A word-for-word copy is needed of the line containing "1059x620 pixels. Task: Click" and every line after it through the end of the records below, leaving out all pictures.

'''

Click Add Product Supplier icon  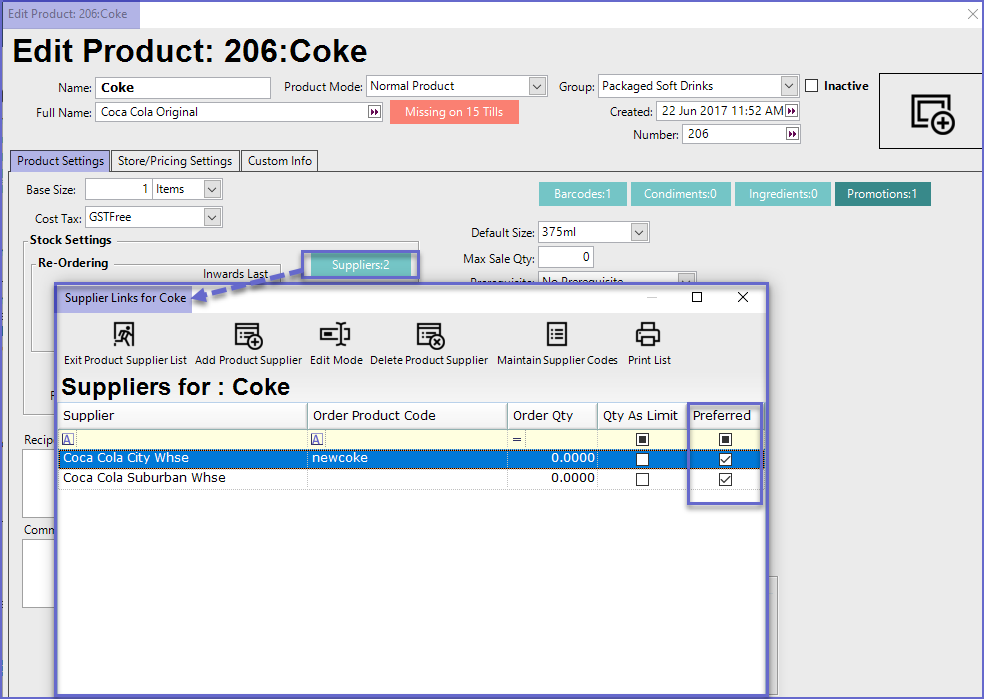tap(248, 335)
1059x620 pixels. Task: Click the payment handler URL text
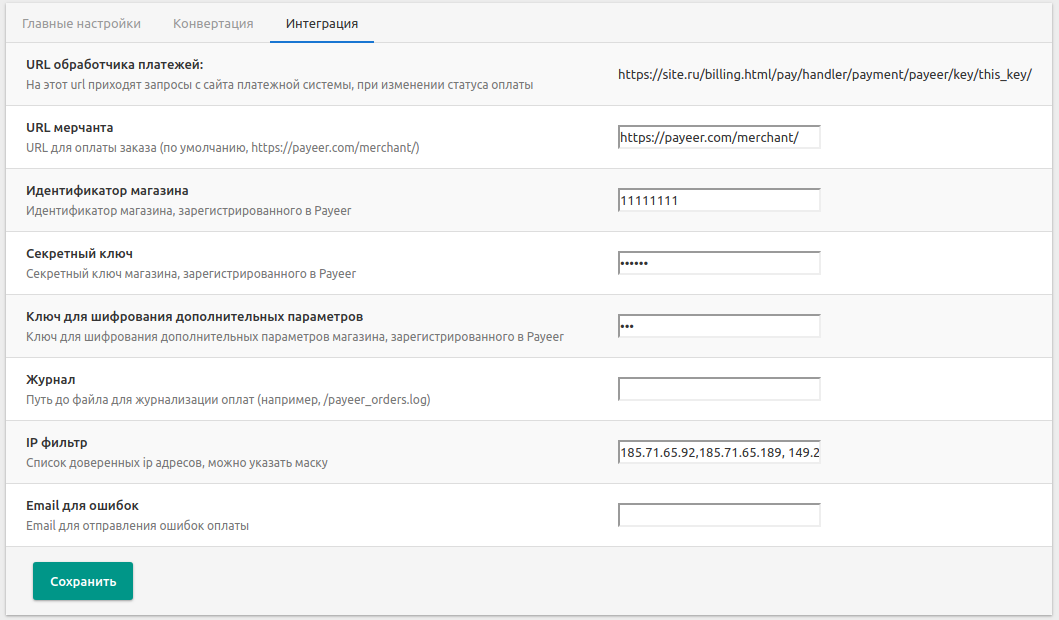pos(824,75)
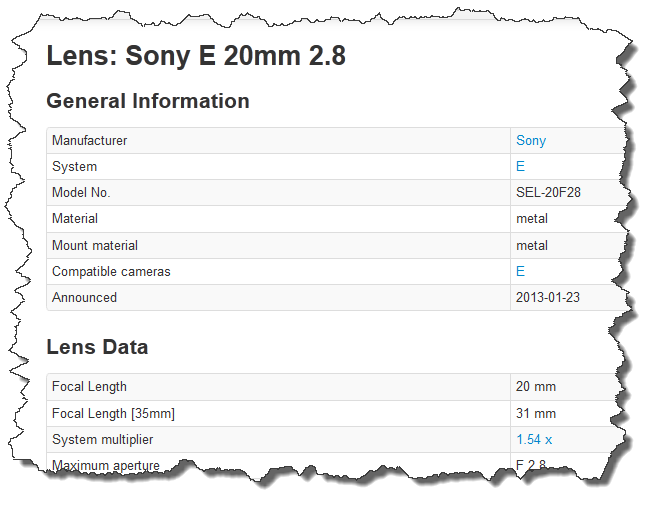Select the System multiplier row label
Viewport: 655px width, 506px height.
click(102, 440)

'''

Answer space -
1059x620 pixels. Task: Click the payment handler URL text
pos(824,75)
Select the System multiplier row label
Viewport: 655px width, 506px height.
click(102, 440)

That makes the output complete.